Mitochondrial acyl carrier protein (ACP) at the interface of metabolic state sensing and mitochondrial function

Highlights

• Eukaryotic mitochondria have a full set of discrete enzymes for de novo synthesis of fatty acid in an ACP-dependent manner.

• MtACP interacts with complex I, assembly components of respiratory complexes, mitoribosomes and the Fe-S cluster synthesis.

• Most of these interactions are transmitted through proteins of the leucine-tyrosine-arginine motif (LYRM) family.
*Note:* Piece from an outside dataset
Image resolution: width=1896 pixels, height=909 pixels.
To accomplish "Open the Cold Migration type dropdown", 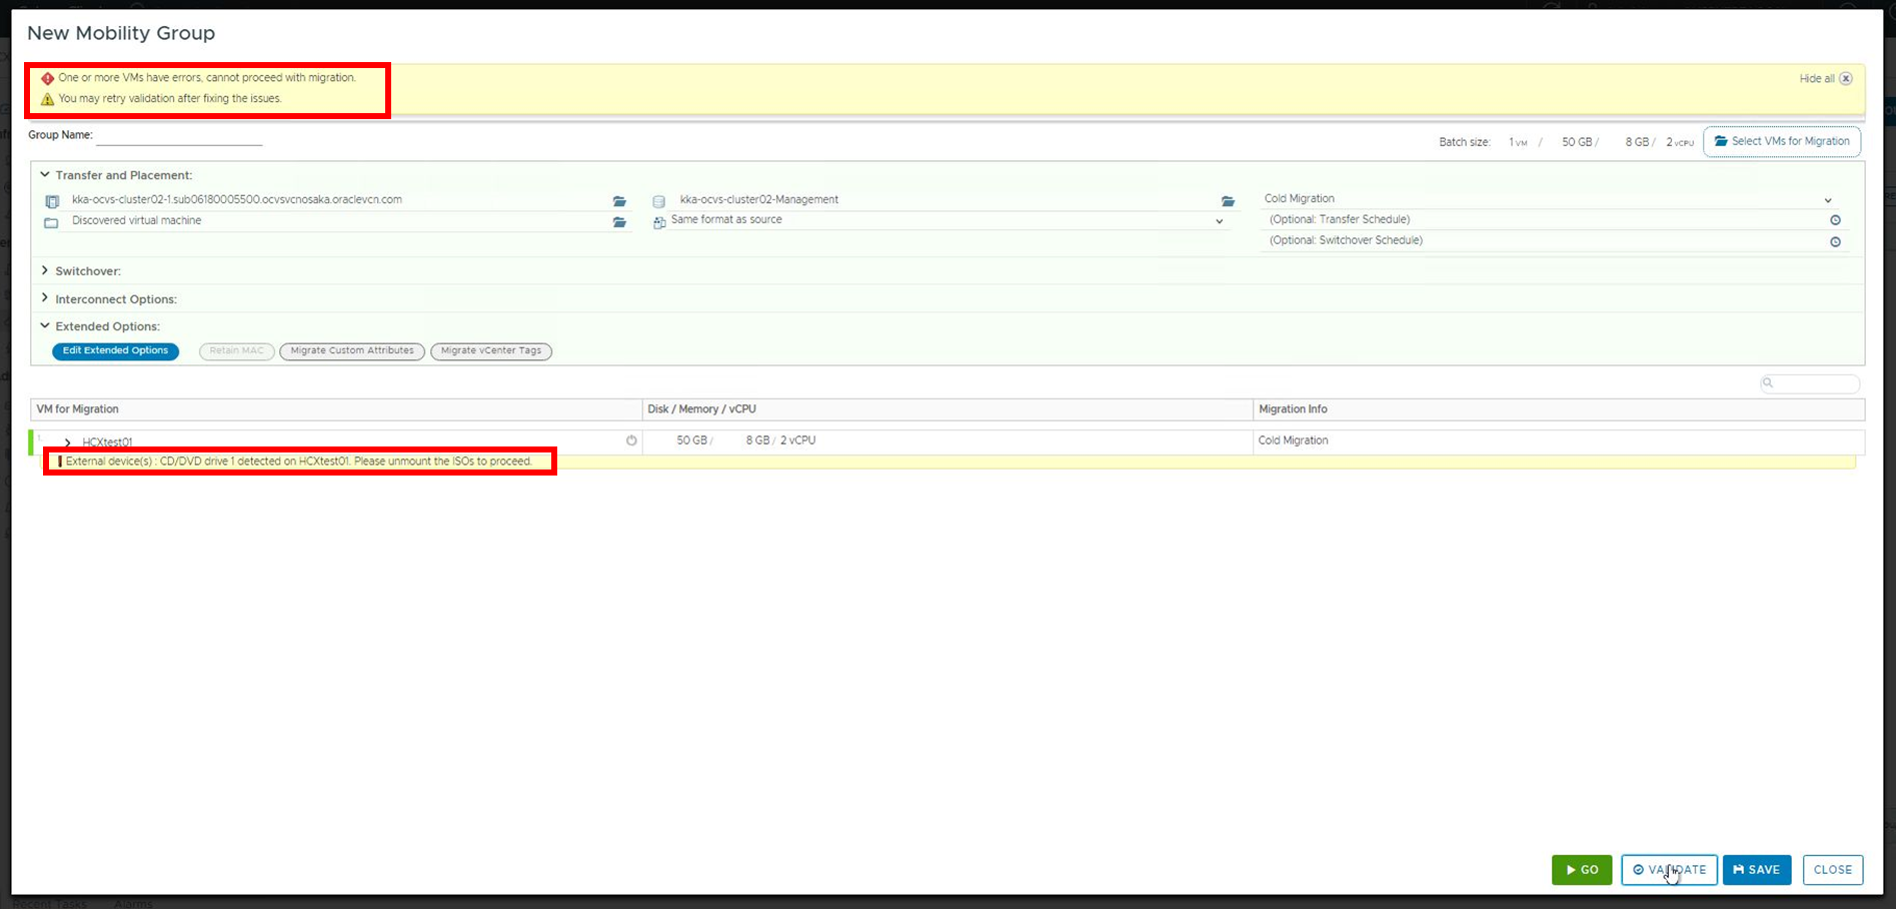I will click(x=1827, y=200).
• MtFAS-generated acyl-ACPs act as signaling molecules at the interface of mitochondrial metabolic state and respiration.

Abstract

Acyl carrier protein (ACP) is a principal partner in the cytosolic and mitochondrial fatty acid synthesis (FAS) pathways. The active form holo-ACP serves as FAS platform, using its 4′-phosphopantetheine group to present covalently attached FAS intermediates to the enzymes responsible for the acyl chain elongation process. Mitochondrial unacylated holo-ACP is a component of mammalian mitoribosomes, and acylated ACP species participate as interaction partners in several ACP-LYRM (leucine-tyrosine-arginine motif)-protein heterodimers that act either as assembly factors or subunits of the electron transport chain and Fe-S cluster assembly complexes. Moreover, octanoyl-ACP provides the C8 backbone for endogenous lipoic acid synthesis. Accumulating evidence suggests that mtFAS-generated acyl-ACPs act as signaling molecules in an intramitochondrial metabolic state sensing circuit, coordinating mitochondrial acetyl-CoA levels with mitochondrial respiration, Fe-S cluster biogenesis and protein lipoylation.